Neurolytic blockade of peripheral nerves should be reserved for instances in which other therapies (palliative irradiation, TENS, pharmacotherapy) are ineffective, poorly tolerated, or clinically inappropriate. Suitable targets for this approach include intercostal nerves at the site of painful tumor, after maximal doses of radiation and systemic analgesics, or nerves of the head and neck (e.g., gasserian ganglion). Pain recurrence due to neuritis is common because an alcohol-damaged nerve regenerates over weeks to months. If the mechanism of pain is partial or complete denervation, this will not be corrected (and may potentially be worsened) by further chemical damage to the nerve.

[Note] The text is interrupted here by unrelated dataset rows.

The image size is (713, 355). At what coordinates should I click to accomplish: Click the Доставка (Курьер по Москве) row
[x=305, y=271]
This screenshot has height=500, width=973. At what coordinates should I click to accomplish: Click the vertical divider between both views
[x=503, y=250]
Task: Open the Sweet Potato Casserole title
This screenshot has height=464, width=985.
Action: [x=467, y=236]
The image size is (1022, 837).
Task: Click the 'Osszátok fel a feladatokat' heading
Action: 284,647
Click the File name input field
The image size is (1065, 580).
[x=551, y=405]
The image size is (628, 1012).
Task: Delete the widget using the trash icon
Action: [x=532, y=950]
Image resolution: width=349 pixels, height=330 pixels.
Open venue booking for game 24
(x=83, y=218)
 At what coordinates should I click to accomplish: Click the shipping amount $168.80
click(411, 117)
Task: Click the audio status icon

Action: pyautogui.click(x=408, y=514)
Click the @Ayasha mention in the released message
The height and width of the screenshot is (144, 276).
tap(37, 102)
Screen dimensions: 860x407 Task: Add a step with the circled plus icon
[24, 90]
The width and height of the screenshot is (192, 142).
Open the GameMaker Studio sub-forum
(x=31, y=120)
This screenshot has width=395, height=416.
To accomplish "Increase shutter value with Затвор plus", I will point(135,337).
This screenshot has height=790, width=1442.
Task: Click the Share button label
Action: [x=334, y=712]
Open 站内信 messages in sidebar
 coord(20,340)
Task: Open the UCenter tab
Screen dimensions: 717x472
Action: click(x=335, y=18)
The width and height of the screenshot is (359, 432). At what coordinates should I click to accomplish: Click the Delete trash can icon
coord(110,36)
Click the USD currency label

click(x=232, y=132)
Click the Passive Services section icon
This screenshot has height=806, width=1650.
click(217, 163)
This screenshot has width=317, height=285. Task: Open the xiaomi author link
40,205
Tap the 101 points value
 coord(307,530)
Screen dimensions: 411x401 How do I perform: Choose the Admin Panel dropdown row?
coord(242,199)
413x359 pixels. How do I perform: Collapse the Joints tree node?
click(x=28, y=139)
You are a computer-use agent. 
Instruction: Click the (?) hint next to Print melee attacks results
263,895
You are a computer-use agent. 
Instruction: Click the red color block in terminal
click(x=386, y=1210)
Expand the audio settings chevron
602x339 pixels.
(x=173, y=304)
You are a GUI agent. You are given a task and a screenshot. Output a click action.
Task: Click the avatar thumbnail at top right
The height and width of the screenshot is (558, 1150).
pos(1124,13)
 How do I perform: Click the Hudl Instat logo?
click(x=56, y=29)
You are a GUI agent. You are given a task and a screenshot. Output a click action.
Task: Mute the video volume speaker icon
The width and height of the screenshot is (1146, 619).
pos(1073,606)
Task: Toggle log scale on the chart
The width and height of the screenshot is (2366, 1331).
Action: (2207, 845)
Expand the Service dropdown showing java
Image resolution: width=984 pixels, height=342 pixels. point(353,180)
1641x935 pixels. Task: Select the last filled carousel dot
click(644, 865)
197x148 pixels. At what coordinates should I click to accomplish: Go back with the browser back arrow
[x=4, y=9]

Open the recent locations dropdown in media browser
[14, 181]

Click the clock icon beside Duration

Pain that is diffuse (e.g., from multiple bony metastasis) may respond to chemical ablation of the pituitary, which is accomplished by alcohol administered through a needle advanced transnasally until its tip rests in the pituitary fossa (see also Neurosurgery, below). Pain relief by this intervention may be rapid and striking, while ascending nociceptive pathways remain unharmed. Pain relief has been reported in about two-thirds of patients, whether or not the primary tumor is hormone dependent (Takeda, Fujii, Uki, et al., 1983). Complications include headache, persistent leakage of CSF, coma, and cranial nerve palsies, all of which occur at a frequency of 5 percent or less (Cook, Campbell, and Puddy, 1984). Diabetes insipidus is a predictable side effect of complete pituitary ablation. Technical aspects of the above procedures are beyond the scope of this guideline and are well described in a number of recent monographs (Abram, 1989; CharSton, 1986; Cousins and Bridenbaugh, 1987; Swerdlow, 1987). Because of the appeal of nerve blocks for use in intractable pain and their potential for harm as well as benefit, clinicians should:
Assess thoroughly each patient's pain mechanism, in order to apply the most appropriate block.
Screen patients according to coexistent medical conditions (e.g., coagulopathy); ability to understand risks of the proposed procedure (e.g., paresis or incontinence); and ability to cooperate during the procedure (e.g., not move). Consider a block only if the person planning to do it is experienced and skillful; prepared to deal with its immediate effects and side effects (e.g., hypotension, respiratory depression, or paralysis); and able to provide followup assessment and treatment. Use radiographic control for blocks when ease and safety depend on the precise identification of landmarks.